Exercise directions: Can you rewrite the data below so that each "How do I perform" becomes "How can I do", with nothing else changed?

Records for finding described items
· · · · · · ·

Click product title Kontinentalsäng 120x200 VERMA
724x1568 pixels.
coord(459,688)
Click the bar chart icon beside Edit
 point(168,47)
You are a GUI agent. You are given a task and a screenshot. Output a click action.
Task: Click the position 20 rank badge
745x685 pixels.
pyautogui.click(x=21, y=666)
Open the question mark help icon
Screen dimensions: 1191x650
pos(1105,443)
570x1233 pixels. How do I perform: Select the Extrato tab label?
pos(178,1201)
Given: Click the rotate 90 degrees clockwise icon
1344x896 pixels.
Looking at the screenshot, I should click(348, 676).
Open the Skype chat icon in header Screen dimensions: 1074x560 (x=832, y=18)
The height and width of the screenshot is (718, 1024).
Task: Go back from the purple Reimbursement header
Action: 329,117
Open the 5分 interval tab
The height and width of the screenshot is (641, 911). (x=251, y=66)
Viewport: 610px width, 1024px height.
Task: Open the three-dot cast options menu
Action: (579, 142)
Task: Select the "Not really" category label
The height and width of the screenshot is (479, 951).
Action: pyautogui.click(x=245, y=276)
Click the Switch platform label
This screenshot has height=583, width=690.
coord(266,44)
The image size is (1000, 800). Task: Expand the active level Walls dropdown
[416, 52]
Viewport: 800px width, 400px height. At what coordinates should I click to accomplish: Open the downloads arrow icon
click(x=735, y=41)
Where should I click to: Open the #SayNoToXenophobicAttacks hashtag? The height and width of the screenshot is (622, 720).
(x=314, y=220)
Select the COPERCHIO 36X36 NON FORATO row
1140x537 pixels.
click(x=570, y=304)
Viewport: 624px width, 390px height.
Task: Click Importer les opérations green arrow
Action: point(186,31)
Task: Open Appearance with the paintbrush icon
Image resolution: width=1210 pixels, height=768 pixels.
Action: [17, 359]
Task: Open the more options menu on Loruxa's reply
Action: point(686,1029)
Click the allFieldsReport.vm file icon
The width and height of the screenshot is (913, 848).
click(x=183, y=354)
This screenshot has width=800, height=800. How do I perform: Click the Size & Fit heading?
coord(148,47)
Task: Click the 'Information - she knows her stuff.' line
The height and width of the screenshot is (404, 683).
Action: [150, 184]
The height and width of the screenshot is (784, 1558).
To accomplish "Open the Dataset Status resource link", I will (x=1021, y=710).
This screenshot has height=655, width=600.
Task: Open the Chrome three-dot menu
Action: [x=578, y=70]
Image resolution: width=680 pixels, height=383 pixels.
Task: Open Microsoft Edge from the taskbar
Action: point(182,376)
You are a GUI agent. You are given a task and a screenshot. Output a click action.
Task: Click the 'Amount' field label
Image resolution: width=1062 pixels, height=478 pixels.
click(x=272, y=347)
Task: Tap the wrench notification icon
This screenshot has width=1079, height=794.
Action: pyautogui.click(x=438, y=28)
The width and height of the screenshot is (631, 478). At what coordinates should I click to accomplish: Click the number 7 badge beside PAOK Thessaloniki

· · · · · · ·

Finished exercise:
Click product title Kontinentalsäng 120x200 VERMA
724x1568 pixels.
coord(459,688)
Click the bar chart icon beside Edit
 point(168,47)
You are a GUI agent. You are given a task and a screenshot. Output a click action.
Task: Click the position 20 rank badge
745x685 pixels.
pyautogui.click(x=21, y=666)
Open the question mark help icon
Screen dimensions: 1191x650
pos(1105,443)
570x1233 pixels. How can I do: Select the Extrato tab label?
pos(178,1201)
Given: Click the rotate 90 degrees clockwise icon
1344x896 pixels.
Looking at the screenshot, I should click(348, 676).
Open the Skype chat icon in header Screen dimensions: 1074x560 (x=832, y=18)
The height and width of the screenshot is (718, 1024).
Task: Go back from the purple Reimbursement header
Action: 329,117
Open the 5分 interval tab
The height and width of the screenshot is (641, 911). (x=251, y=66)
Viewport: 610px width, 1024px height.
Task: Open the three-dot cast options menu
Action: (579, 142)
Task: Select the "Not really" category label
The height and width of the screenshot is (479, 951).
Action: pyautogui.click(x=245, y=276)
Click the Switch platform label
This screenshot has height=583, width=690.
coord(266,44)
The image size is (1000, 800). Task: Expand the active level Walls dropdown
[416, 52]
Viewport: 800px width, 400px height. At what coordinates should I click to accomplish: Open the downloads arrow icon
click(x=735, y=41)
Where should I click to: Open the #SayNoToXenophobicAttacks hashtag? The height and width of the screenshot is (622, 720).
(x=314, y=220)
Select the COPERCHIO 36X36 NON FORATO row
1140x537 pixels.
click(x=570, y=304)
Viewport: 624px width, 390px height.
Task: Click Importer les opérations green arrow
Action: point(186,31)
Task: Open Appearance with the paintbrush icon
Image resolution: width=1210 pixels, height=768 pixels.
Action: [17, 359]
Task: Open the more options menu on Loruxa's reply
Action: point(686,1029)
Click the allFieldsReport.vm file icon
The width and height of the screenshot is (913, 848).
click(x=183, y=354)
This screenshot has width=800, height=800. How can I do: Click the Size & Fit heading?
coord(148,47)
Task: Click the 'Information - she knows her stuff.' line
The height and width of the screenshot is (404, 683).
Action: [150, 184]
The height and width of the screenshot is (784, 1558).
To accomplish "Open the Dataset Status resource link", I will (x=1021, y=710).
This screenshot has height=655, width=600.
Task: Open the Chrome three-dot menu
Action: [x=578, y=70]
Image resolution: width=680 pixels, height=383 pixels.
Task: Open Microsoft Edge from the taskbar
Action: point(182,376)
You are a GUI agent. You are given a task and a screenshot. Output a click action.
Task: Click the 'Amount' field label
Image resolution: width=1062 pixels, height=478 pixels.
click(x=272, y=347)
Task: Tap the wrench notification icon
This screenshot has width=1079, height=794.
Action: pyautogui.click(x=438, y=28)
The width and height of the screenshot is (631, 478). At what coordinates should I click to accomplish: Click the number 7 badge beside PAOK Thessaloniki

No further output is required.